Round-the-clock construction makes every excursion a dice roll with traffic, and these days everyone seems a loser. I turn right on Sands Avenue, just before the golden tower of the Wynn Las Vegas, and am so stunned by what I see that I join three dozen other cars illegally parked next to the crowded sidewalk. Some people are sitting on the concrete divider to gawk, camera phones pointed toward an otherworldly spectacle: a colossal eye seemingly the size of the Death Star staring down the street at us. The eye is so large and glaring that the neon-lit hotels and casinos are mere shadows.

And then it blinks.

This is the Sphere, Vegas’s newest epic attraction.
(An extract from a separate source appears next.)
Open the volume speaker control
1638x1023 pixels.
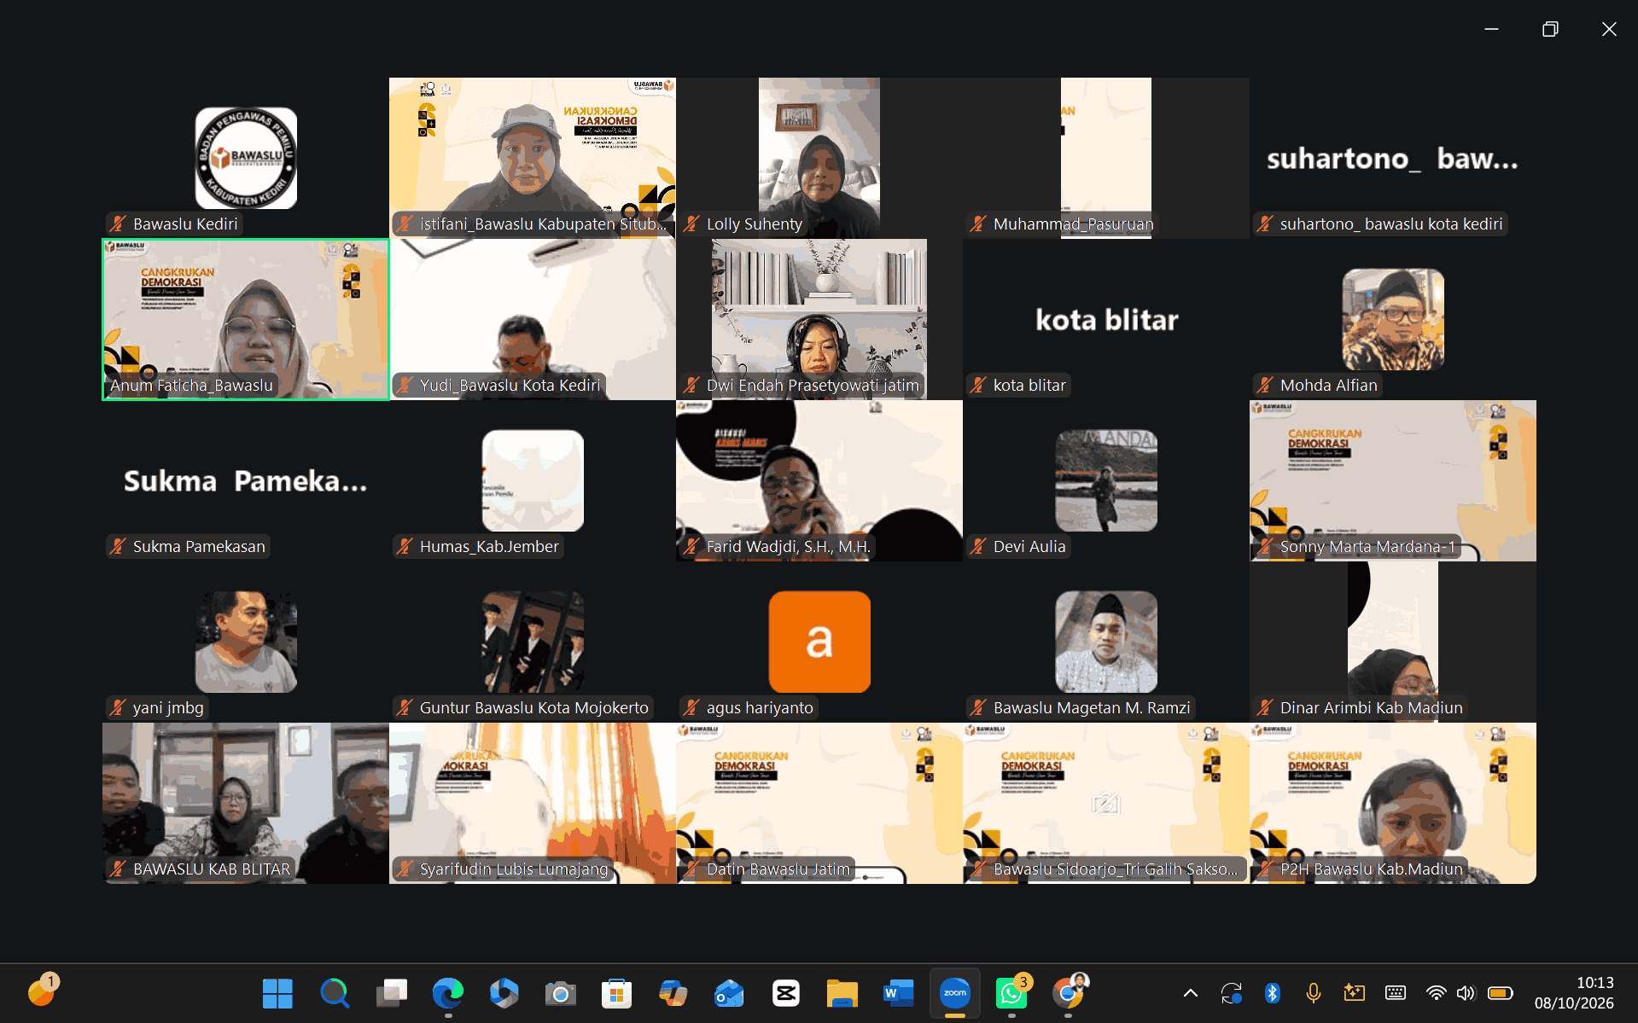tap(1466, 993)
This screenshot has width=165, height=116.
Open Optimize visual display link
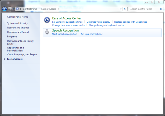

A round, 360-foot-tall amphitheater clad in 1.2 million ashtray-size LED screens, the Sphere has, since July 4, been beaming fireworks displays, rotating globes, spiraling geometric designs and other images on its 580,000-square-foot surface, bringing traffic to a standstill.

“The Sphere will define Vegas architecture,” said Brian Alvarez, who goes by Paco, a former city cultural commissioner and tour guide. “It’s not a themed building like some of the other spots on the Strip. It’s on par with the Sydney Opera House or the Eiffel Tower for becoming a unique city icon.”

The Sphere isn’t the only big newcomer in the neighborhood.

A close inspection of the Strip’s surface reveals a fresh layer of tarmac so countertop-smooth that a half-dozen skateboarders jump a street barrier in front of the Bellagio hotel’s fountain to glide right past me through the traffic.

This is racecar tarmac. It runs along the Strip, then veers onto side streets, hairpins around a new grandstand that stretches the length of three football fields, circles the Sphere’s parking lot, and merges back onto the Strip to complete a 3.8-mile Formula 1 Grand Prix track. The first race, planned for Nov. 18, will see cars spinning 50 laps at speeds of up to 213 miles per hour.

Las Vegas, a city that has recreated itself numerous times, is in the middle of yet another reinvention. A tiny railroad crossing in the middle of the desert at the start of the 1900s, it became a legalized gambling destination in the ’30s that, over the ensuing years, drew mobsters and other deep-pocketed investors who turned Vegas into Sin City, replete with showgirls and the Rat Pack. Starting in the ’80s, competition from other legalized gambling spots like Atlantic City inspired Vegas operators to transform the city into a family mega-resort destination, with kid-friendly spectacles like a volcano and pirate battles.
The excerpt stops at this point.